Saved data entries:
—————
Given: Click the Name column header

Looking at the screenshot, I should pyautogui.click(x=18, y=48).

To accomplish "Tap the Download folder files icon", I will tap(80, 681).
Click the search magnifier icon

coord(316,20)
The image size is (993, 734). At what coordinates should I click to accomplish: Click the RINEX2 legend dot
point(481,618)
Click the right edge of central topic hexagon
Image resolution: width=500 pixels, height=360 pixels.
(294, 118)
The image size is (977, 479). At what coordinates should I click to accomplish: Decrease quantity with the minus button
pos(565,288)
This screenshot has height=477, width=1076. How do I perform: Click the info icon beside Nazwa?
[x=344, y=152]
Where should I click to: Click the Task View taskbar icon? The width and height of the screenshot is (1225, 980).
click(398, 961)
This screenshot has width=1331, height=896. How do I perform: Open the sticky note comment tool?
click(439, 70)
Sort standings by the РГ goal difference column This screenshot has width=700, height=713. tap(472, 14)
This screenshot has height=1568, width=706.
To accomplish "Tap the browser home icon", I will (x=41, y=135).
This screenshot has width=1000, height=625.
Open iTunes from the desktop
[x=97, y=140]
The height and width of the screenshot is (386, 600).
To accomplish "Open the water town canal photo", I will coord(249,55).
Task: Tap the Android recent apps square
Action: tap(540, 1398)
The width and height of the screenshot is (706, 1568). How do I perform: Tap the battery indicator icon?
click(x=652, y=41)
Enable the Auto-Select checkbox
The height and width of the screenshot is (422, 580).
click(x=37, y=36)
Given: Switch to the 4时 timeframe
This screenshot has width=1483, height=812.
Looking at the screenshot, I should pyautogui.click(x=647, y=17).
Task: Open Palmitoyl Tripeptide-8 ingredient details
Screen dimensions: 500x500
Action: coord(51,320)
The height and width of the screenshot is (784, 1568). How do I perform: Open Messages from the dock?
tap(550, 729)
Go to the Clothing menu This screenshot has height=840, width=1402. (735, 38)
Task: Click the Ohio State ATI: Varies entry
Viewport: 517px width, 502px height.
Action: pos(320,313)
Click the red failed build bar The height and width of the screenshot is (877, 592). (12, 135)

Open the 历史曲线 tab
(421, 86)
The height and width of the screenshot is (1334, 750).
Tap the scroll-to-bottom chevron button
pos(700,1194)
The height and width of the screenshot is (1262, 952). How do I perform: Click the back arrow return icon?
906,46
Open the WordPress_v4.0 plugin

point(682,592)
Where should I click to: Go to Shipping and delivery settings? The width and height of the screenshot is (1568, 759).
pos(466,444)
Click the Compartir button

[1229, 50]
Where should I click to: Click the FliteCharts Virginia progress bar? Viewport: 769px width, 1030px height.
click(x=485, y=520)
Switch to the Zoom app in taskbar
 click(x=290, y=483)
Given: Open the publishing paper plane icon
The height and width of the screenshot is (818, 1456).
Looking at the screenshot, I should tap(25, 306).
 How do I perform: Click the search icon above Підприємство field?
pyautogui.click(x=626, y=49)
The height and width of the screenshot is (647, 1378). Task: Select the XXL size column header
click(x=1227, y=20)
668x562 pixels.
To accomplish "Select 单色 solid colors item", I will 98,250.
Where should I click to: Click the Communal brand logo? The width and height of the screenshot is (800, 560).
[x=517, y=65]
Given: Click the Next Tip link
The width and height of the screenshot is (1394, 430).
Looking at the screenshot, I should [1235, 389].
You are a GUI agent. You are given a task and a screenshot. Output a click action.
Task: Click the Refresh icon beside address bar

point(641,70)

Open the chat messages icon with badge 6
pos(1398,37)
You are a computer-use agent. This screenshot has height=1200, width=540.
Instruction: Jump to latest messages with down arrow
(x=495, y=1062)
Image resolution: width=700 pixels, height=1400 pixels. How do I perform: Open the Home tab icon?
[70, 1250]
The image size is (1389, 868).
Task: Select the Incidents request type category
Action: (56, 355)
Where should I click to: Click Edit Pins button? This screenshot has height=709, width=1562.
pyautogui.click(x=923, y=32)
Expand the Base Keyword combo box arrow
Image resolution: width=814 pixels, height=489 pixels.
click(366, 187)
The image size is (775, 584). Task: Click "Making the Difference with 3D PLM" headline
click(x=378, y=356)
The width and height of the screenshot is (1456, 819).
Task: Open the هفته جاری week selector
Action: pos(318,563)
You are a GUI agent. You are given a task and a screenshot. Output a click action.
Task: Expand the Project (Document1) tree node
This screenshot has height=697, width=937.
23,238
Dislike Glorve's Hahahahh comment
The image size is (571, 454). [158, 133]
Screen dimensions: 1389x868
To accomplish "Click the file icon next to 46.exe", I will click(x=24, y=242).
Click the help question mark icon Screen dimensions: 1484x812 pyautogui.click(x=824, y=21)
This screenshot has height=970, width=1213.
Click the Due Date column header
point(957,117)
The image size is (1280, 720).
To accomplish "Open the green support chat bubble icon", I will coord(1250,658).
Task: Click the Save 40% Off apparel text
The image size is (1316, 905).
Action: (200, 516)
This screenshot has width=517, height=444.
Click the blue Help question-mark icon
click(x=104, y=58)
—————
From the entries above, extract only the lines running from the one containing "How do I perform: Click the search" through the one containing "Given: Click the Next Tip link", inclusive.

 How do I perform: Click the search icon above Підприємство field?
pyautogui.click(x=626, y=49)
The height and width of the screenshot is (647, 1378). Task: Select the XXL size column header
click(x=1227, y=20)
668x562 pixels.
To accomplish "Select 单色 solid colors item", I will 98,250.
Where should I click to: Click the Communal brand logo? The width and height of the screenshot is (800, 560).
[x=517, y=65]
Given: Click the Next Tip link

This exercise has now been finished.